Cu starvation was found to result in the rapid degradation of CTR2. This sharp decrease greatly enhanced the ability of cells to accumulate Cu and DDP. The degradation of CTR2 under conditions of Cu starvation appears to serve as a mechanism to enhance Cu availability under these harsh conditions. Since BTZ is able to block this Cu-dependent degradation of CTR2, one can infer that CTR2 degradation
121 is controlled by the proteasome. The proteasome is a large protein complex responsible for the breakdown of misfolded and unneeded proteins into reusable amino acids. The degradation process is initiated by ubiquitin ligases that add ubiquitin chains to lysines on the targeted protein (Banerjee and Wade 2002). If CTR2 is degraded by the proteasome under Cu starved conditions, it is likely that CTR2 becomes polyubiquitinated during Cu-induced depletion. CTR2 contains a lysine-rich cluster located in the intracellular loop of the protein (see Figure 1-5). This sequence is likely the site of ubiquitination; mutational analysis can be used to further elucidate the importance of this region for CTR2 degradation and Cu and DDP metabolism. To prove CTR2 is degraded in this fashion, CTR2 can be isolated from cells during the early stages of Cu starvation and subjected to western blot analysis with an anti- ubiquitin antibody (Rotin, Staub et al. 2000).
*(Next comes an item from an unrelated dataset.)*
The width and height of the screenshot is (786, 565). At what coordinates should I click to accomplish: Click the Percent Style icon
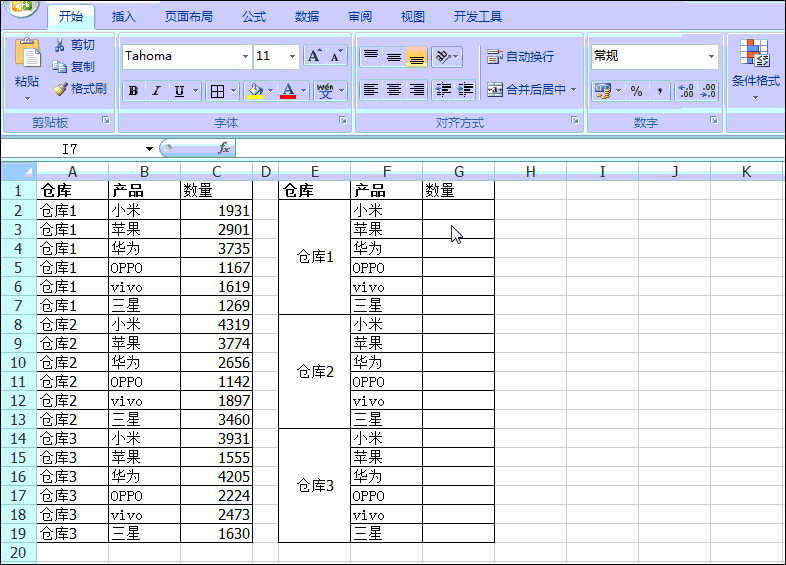coord(637,91)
Regulation of CTR2 by Atox1
Experiments conducted as part of this dissertation demonstrated that Atox1 expression is necessary for the degradation of CTR2 in response to Cu starvation.
How exactly Atox1 regulates this process is still unknown. CTR1 is thought to interact with Atox1 directly and CTR2 may as well. Co-immunoprecipitation of the two proteins would provide evidence of such an interaction; however, the putative transchelation reaction between these proteins might be too transient to permit co-
122 immunoprecipitation. If it is found that they do interact, x-ray crystallography and/or
NMR using the C-terminal domain of CTR2 could be used to further explore the nature of this interaction. It is assumed that it is the holo-form of Atox1 that is necessary for the degradation of CTR2 as increased Cu exposure extends CTR2 half- life. To further verify this assumption, mutational analysis of CTR2 might be conducted. Currently, the Howell laboratory is pursuing the construction of Atox1 mutants lacking a proper CXXC metal binding domain. These mutants cannot bind Cu or DDP. Expression of this mutant form of Atox1 at normal levels would result in a situation where all the Atox1 present would be in the apo form. If CTR2 degradation is dependent on unbound Atox1, these mutants would be expected to have very low levels of CTR2.
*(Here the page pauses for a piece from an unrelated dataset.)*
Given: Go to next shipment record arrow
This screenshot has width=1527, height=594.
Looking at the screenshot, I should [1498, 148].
Atox1 has also been shown to act as a transcription factor (Itoh, Kim et al.
2008). While the observations made in this dissertation suggest that Atox1 does not directly regulate CTR2 transcription, it is possible that Atox1 affects CTR2 transcription indirectly. Which promoters Atox1 interacts with and controls is the subject of current studies in the field. ChIP analysis of the CTR2 promoter region may elucidate the transcriptional regulators of CTR2, and the possible role of Atox1. Also,
Atox1 has been shown to regulate SOD1 both transcriptionally and post- transcriptionally (Itoh, Ozumi et al. 2009). As mentioned previously, CTR2 mutations can affect SOD1 activity. This suggests that there may be a link between Atox1 regulation of CTR2 and SOD1, and this possibility warrants further exploration.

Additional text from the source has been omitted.